(Stored data entries):

....................

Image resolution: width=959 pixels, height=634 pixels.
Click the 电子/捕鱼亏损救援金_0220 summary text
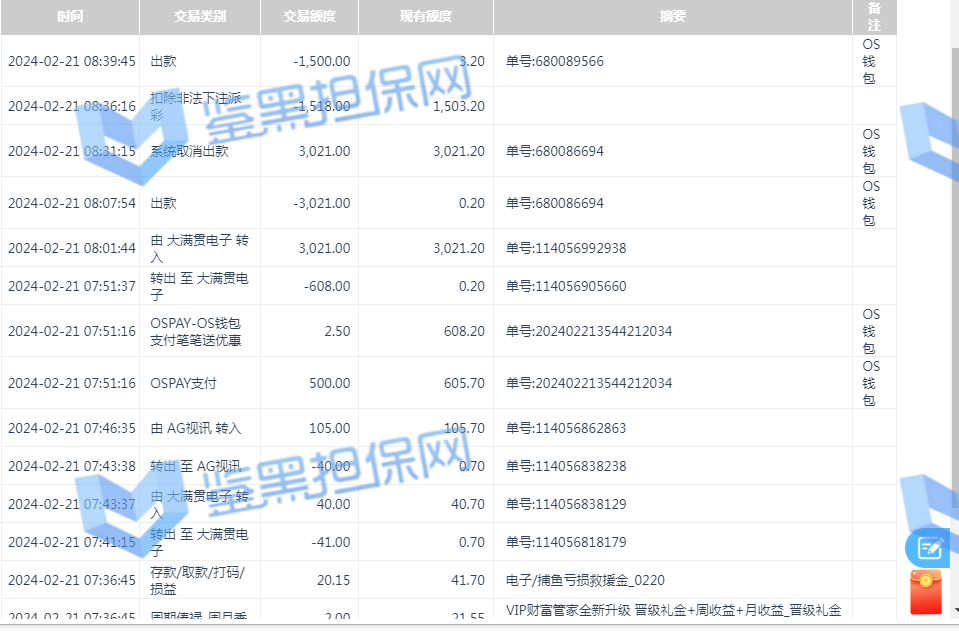point(585,580)
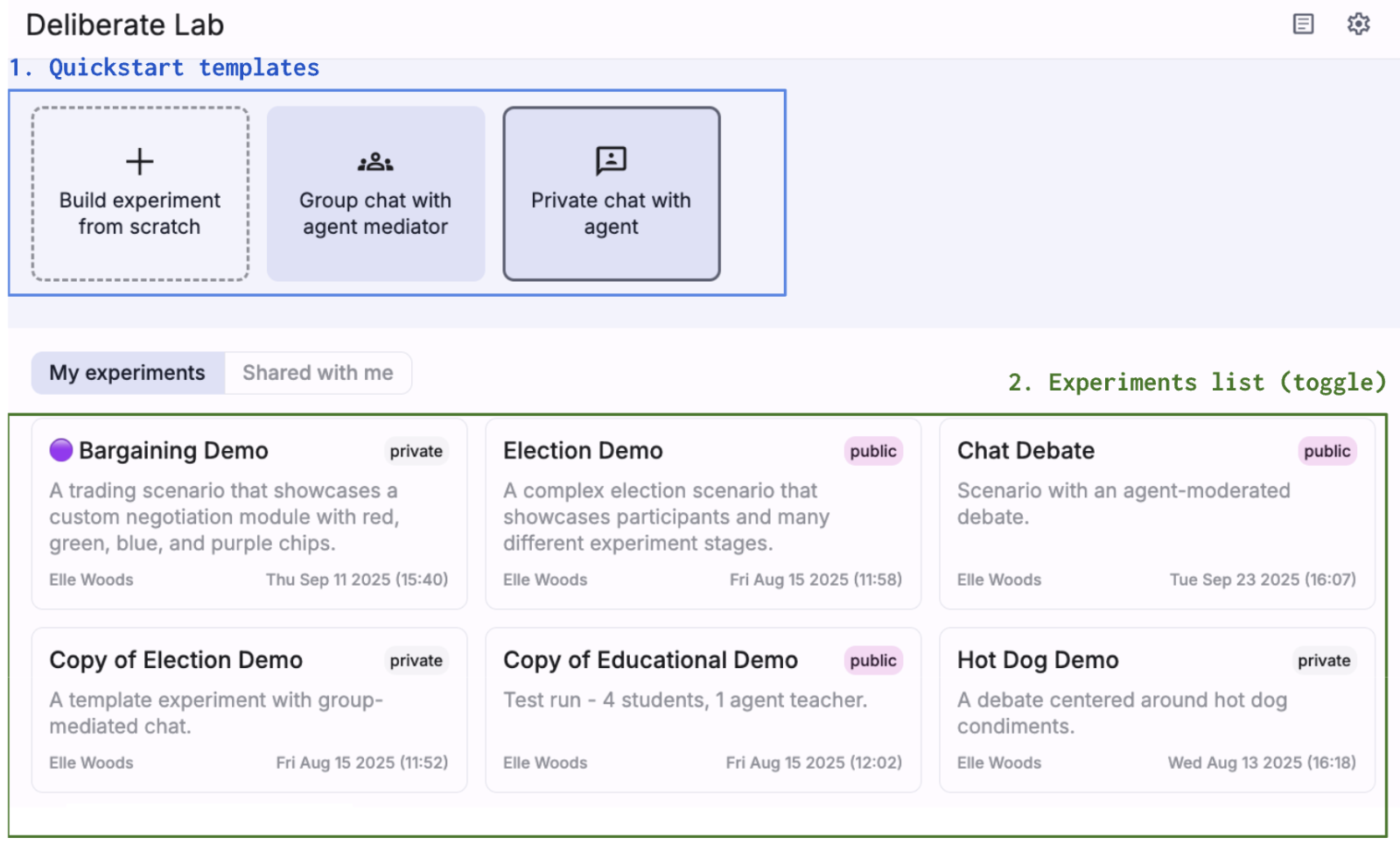Click the Deliberate Lab title

point(125,25)
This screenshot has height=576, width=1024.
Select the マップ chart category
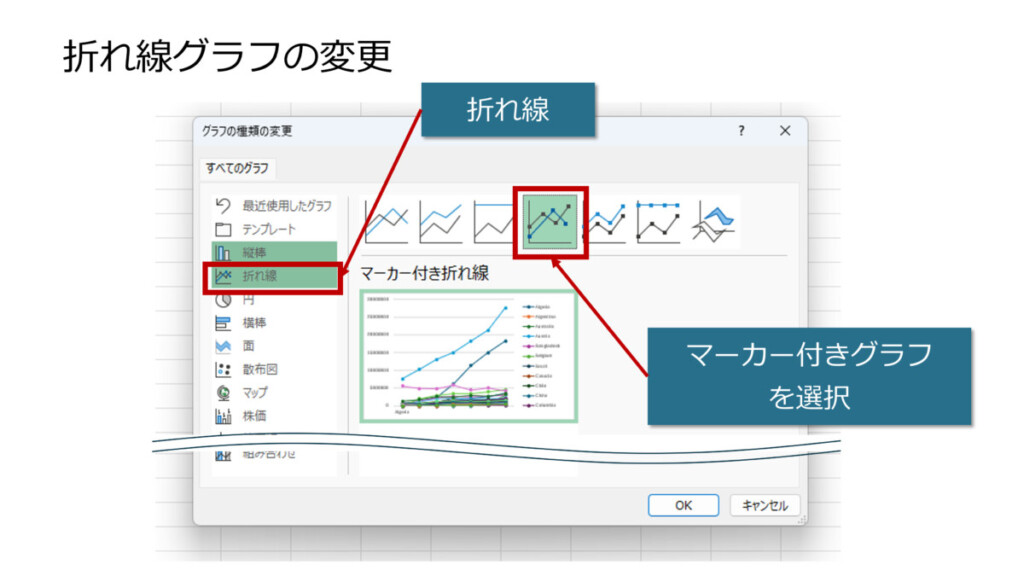tap(256, 392)
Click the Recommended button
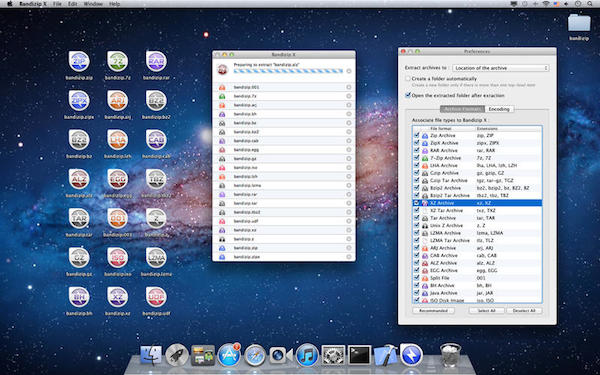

....................

(What you should do): Every line holding the string "width" should be copied here, so please find those lines in the data.

(Output of the exercise):
Image resolution: width=959 pixels, height=634 pixels.
This screenshot has height=576, width=1024.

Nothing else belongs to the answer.